Dataset items
[Start of section]
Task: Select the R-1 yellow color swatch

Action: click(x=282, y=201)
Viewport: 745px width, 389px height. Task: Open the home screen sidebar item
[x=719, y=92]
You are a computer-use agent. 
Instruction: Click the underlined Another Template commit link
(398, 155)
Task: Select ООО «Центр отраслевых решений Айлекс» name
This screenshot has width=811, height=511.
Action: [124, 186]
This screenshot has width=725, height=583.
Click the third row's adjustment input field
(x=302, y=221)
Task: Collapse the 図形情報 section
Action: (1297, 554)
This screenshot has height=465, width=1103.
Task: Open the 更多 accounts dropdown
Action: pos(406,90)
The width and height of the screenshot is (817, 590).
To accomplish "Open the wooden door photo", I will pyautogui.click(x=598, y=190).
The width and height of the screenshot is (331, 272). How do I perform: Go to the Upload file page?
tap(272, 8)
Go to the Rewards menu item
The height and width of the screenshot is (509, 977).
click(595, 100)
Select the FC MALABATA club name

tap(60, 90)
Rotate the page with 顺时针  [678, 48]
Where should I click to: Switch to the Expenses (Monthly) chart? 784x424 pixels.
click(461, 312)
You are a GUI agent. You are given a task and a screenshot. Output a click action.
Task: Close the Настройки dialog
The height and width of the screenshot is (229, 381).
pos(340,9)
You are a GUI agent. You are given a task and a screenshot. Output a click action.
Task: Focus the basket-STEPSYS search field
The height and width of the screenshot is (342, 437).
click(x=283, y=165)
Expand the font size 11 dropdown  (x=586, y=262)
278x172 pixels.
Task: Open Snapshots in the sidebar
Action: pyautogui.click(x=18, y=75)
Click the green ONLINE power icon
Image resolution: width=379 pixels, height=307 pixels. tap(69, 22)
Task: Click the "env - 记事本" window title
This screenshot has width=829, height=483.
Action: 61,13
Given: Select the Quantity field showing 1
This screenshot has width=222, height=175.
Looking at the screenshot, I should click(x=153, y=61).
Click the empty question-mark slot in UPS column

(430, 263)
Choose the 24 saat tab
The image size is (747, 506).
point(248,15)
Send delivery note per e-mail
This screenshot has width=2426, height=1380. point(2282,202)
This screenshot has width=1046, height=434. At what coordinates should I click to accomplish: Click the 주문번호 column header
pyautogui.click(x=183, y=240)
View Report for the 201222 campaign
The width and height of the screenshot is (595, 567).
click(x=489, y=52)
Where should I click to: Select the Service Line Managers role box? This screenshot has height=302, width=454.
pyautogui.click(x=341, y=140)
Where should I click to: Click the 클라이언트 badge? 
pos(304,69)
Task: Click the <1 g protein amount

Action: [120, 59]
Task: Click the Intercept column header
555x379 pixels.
[End of section]
#### PROBLEM STATEMENT:
Transcribe the records exactly as given.

#### ANSWER SECTION:
Task: Select the R-1 yellow color swatch

Action: click(x=282, y=201)
Viewport: 745px width, 389px height. Task: Open the home screen sidebar item
[x=719, y=92]
You are a computer-use agent. 
Instruction: Click the underlined Another Template commit link
(398, 155)
Task: Select ООО «Центр отраслевых решений Айлекс» name
This screenshot has width=811, height=511.
Action: [124, 186]
This screenshot has width=725, height=583.
Click the third row's adjustment input field
(x=302, y=221)
Task: Collapse the 図形情報 section
Action: (1297, 554)
This screenshot has height=465, width=1103.
Task: Open the 更多 accounts dropdown
Action: pos(406,90)
The width and height of the screenshot is (817, 590).
To accomplish "Open the wooden door photo", I will pyautogui.click(x=598, y=190).
The width and height of the screenshot is (331, 272). How do I perform: Go to the Upload file page?
tap(272, 8)
Go to the Rewards menu item
The height and width of the screenshot is (509, 977).
click(595, 100)
Select the FC MALABATA club name

tap(60, 90)
Rotate the page with 顺时针  [678, 48]
Where should I click to: Switch to the Expenses (Monthly) chart? 784x424 pixels.
click(461, 312)
You are a GUI agent. You are given a task and a screenshot. Output a click action.
Task: Close the Настройки dialog
The height and width of the screenshot is (229, 381).
pos(340,9)
You are a GUI agent. You are given a task and a screenshot. Output a click action.
Task: Focus the basket-STEPSYS search field
The height and width of the screenshot is (342, 437).
click(x=283, y=165)
Expand the font size 11 dropdown  (x=586, y=262)
278x172 pixels.
Task: Open Snapshots in the sidebar
Action: pyautogui.click(x=18, y=75)
Click the green ONLINE power icon
Image resolution: width=379 pixels, height=307 pixels. tap(69, 22)
Task: Click the "env - 记事本" window title
This screenshot has width=829, height=483.
Action: 61,13
Given: Select the Quantity field showing 1
This screenshot has width=222, height=175.
Looking at the screenshot, I should click(x=153, y=61).
Click the empty question-mark slot in UPS column

(430, 263)
Choose the 24 saat tab
The image size is (747, 506).
point(248,15)
Send delivery note per e-mail
This screenshot has width=2426, height=1380. point(2282,202)
This screenshot has width=1046, height=434. At what coordinates should I click to accomplish: Click the 주문번호 column header
pyautogui.click(x=183, y=240)
View Report for the 201222 campaign
The width and height of the screenshot is (595, 567).
click(x=489, y=52)
Where should I click to: Select the Service Line Managers role box? This screenshot has height=302, width=454.
pyautogui.click(x=341, y=140)
Where should I click to: Click the 클라이언트 badge? 
pos(304,69)
Task: Click the <1 g protein amount

Action: [120, 59]
Task: Click the Intercept column header
555x379 pixels.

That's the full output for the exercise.